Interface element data
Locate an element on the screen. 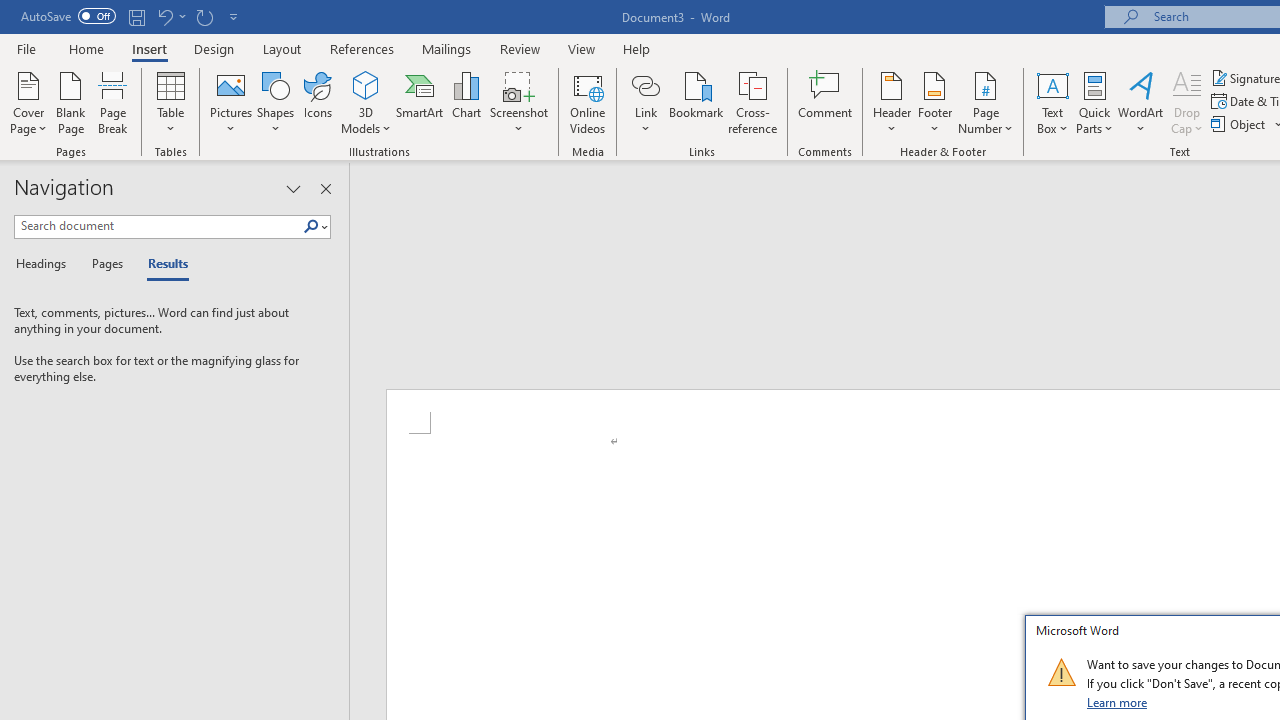 The image size is (1280, 720). 'SmartArt...' is located at coordinates (418, 103).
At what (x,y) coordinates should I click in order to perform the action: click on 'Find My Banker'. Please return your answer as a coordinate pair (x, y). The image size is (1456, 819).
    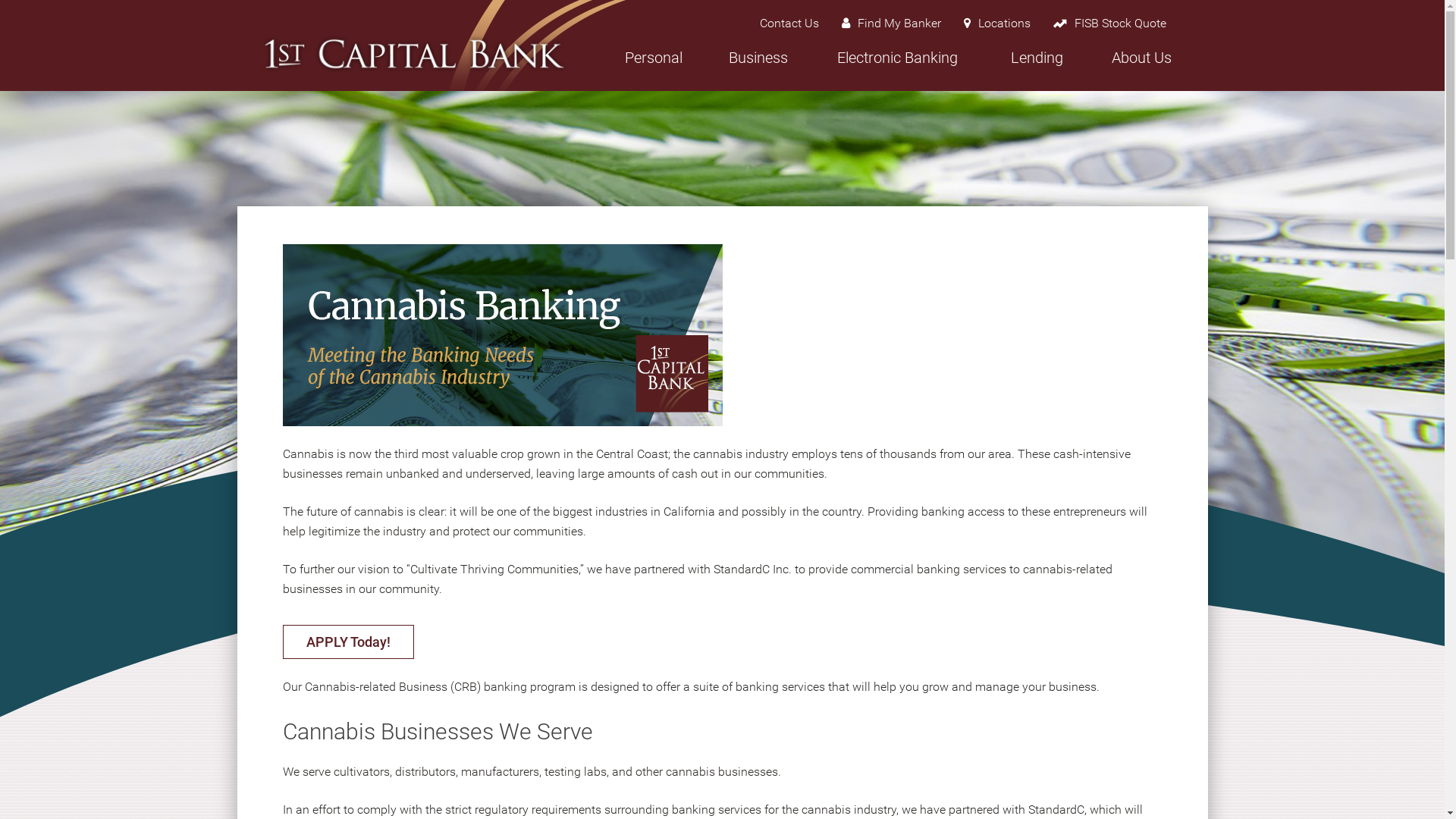
    Looking at the image, I should click on (829, 23).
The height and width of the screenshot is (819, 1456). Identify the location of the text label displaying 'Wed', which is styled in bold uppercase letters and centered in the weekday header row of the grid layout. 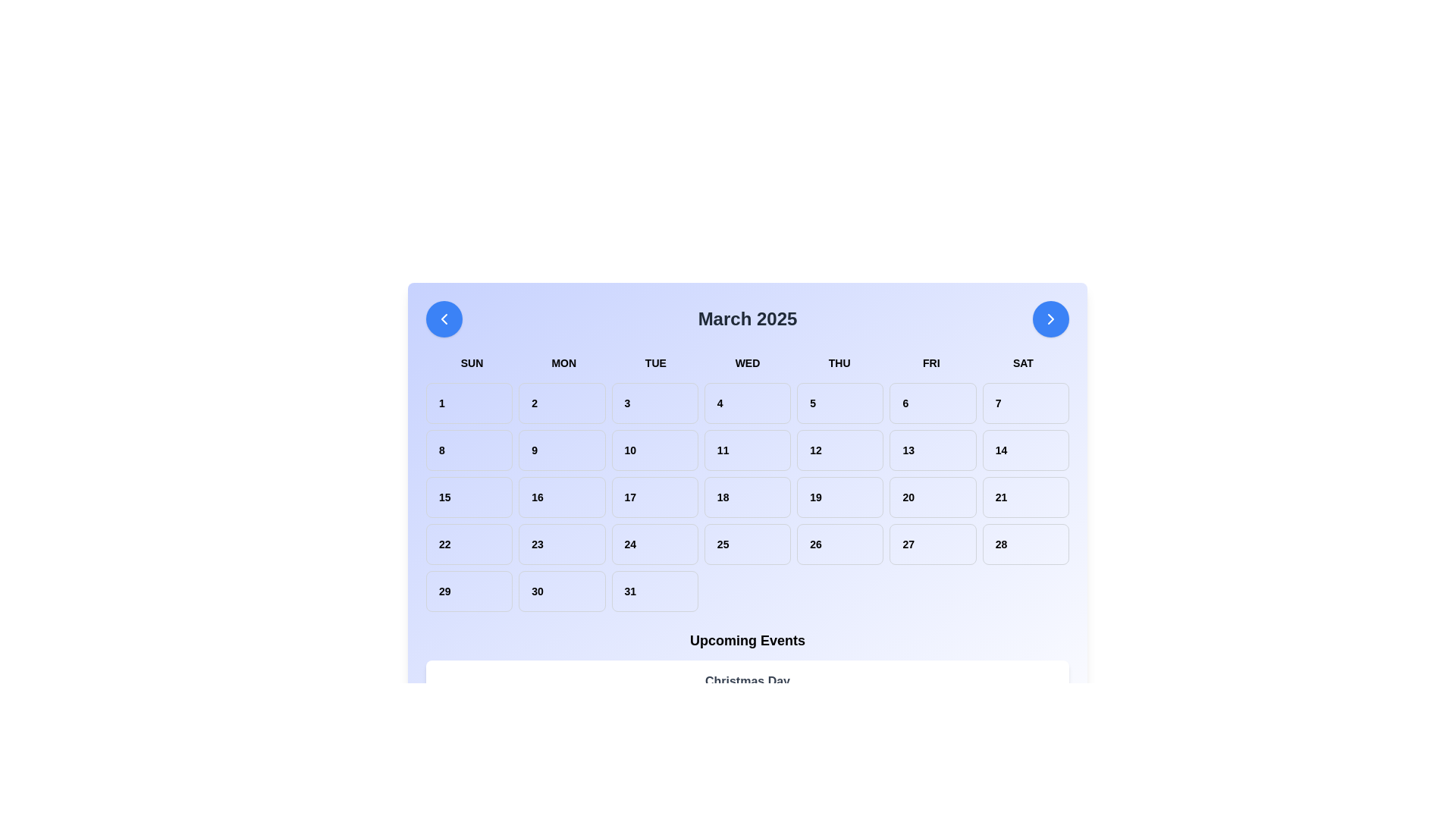
(747, 362).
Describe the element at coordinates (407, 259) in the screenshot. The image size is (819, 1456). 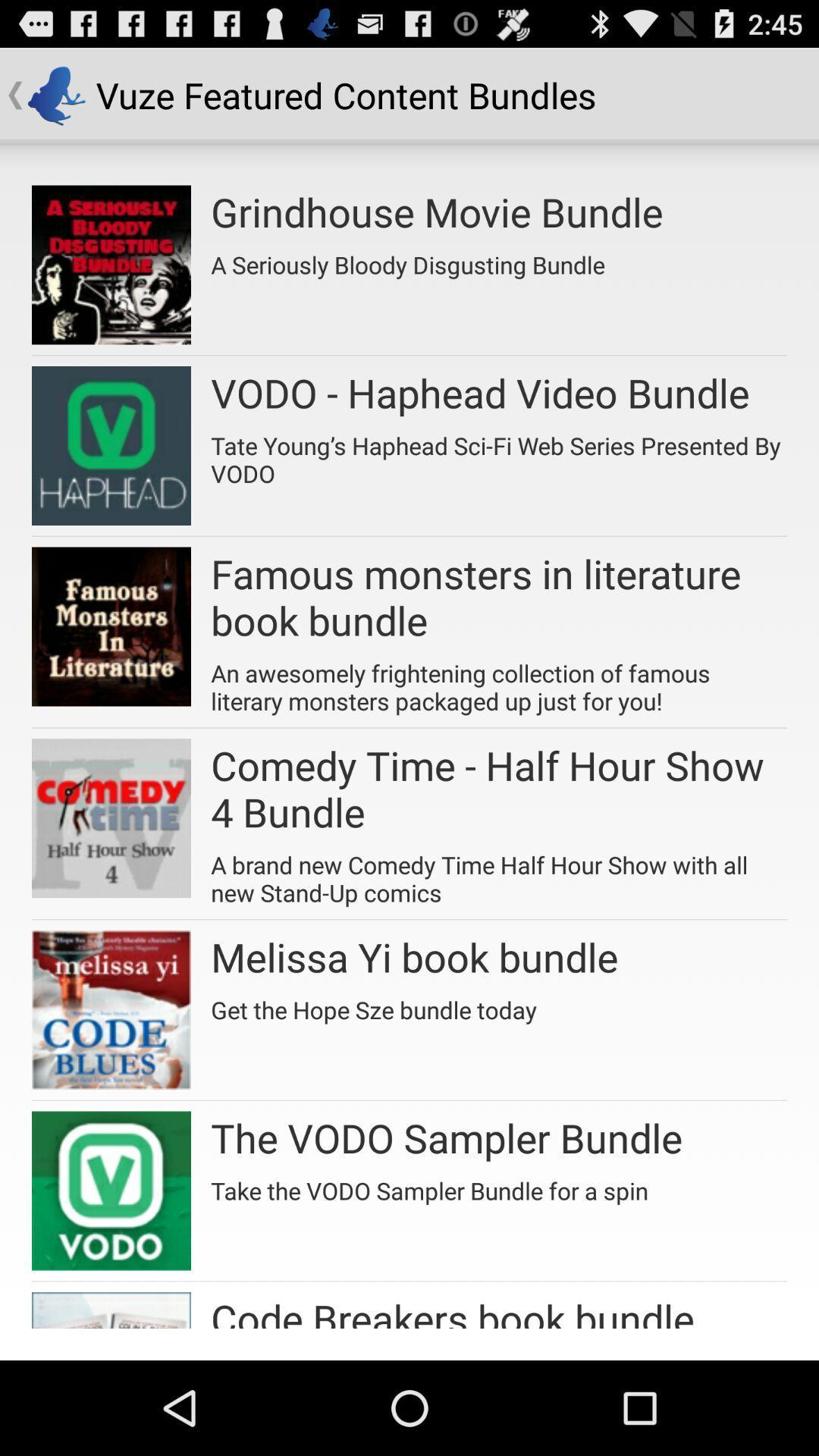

*Required work*: Recast the part of the data that runs from the line containing "The height and" through the end of the data, both ends included, as a JSON list of strings with one string per line and blank lines omitted. Leave the pictures out of the answer.

*Answer to this exercise*:
[
  "The height and width of the screenshot is (819, 1456). Identify the location of the text label displaying 'Wed', which is styled in bold uppercase letters and centered in the weekday header row of the grid layout. ",
  "(747, 362).",
  "Describe the element at coordinates (407, 259) in the screenshot. The image size is (819, 1456). "
]